1

I know this is my own fault. But what i did was this
first i wrote this command 'sudo apt-get remove pulseaudio' and then i wrote again 'sudo apt-get install pulseaudio' and now the sound doesn't work properly
Sound Settings

And the Indicator doesn't work either, it's just grayed out. The shortcuts are not working either.
enter image description here

Alsamixer is working, and this is the only way i change change the volume at the moment:
enter image description here

jeggy@jeggy-XPS:~$ cat /proc/asound/cards
 0 [PCH            ]: HDA-Intel - HDA Intel PCH
                      HDA Intel PCH at 0xf1c00000 irq 52


jeggy@jeggy-XPS:~$ aplay -l
**** List of PLAYBACK Hardware Devices ****
ALSA lib conf.c:1686:(snd_config_load1) _toplevel_:11:0:Unexpected end of file
ALSA lib conf.c:3406:(config_file_open) /etc/asound.conf may be old or corrupted: consider to remove or fix it
/usr/bin/pulseaudio: error while loading shared libraries: libpulsecommon-1.1.so: cannot open shared object file: No such file or directory
card 0: PCH [HDA Intel PCH], device 0: ALC665 Analog [ALC665 Analog]
  Subdevices: 0/1
  Subdevice #0: subdevice #0
card 0: PCH [HDA Intel PCH], device 1: ALC665 Digital [ALC665 Digital]
  Subdevices: 1/1
  Subdevice #0: subdevice #0
card 0: PCH [HDA Intel PCH], device 3: HDMI 0 [HDMI 0]
  Subdevices: 1/1
  Subdevice #0: subdevice #0

VLC sound is not working, am getting this error: enter image description here

2
  • Is this a user specific issue or a system wide issue? Create a new account and test with that? Also you've got various comments below with stuff you have tried. Please can you add these back into your question because its quite difficult to follow what you have done.
• • • • •
Instructions for the task → In the post about broken sound, which command was run first, before pulseaudio was installed again?

Data shown →
• • • • •
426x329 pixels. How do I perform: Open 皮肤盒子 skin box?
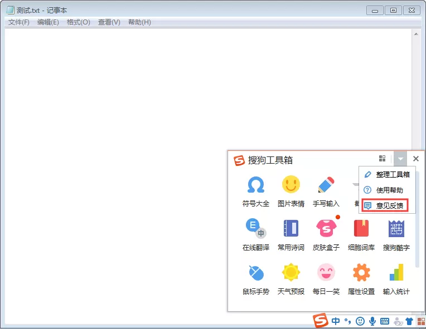[x=326, y=234]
• • • • •
Task response → sudo apt-get remove pulseaudio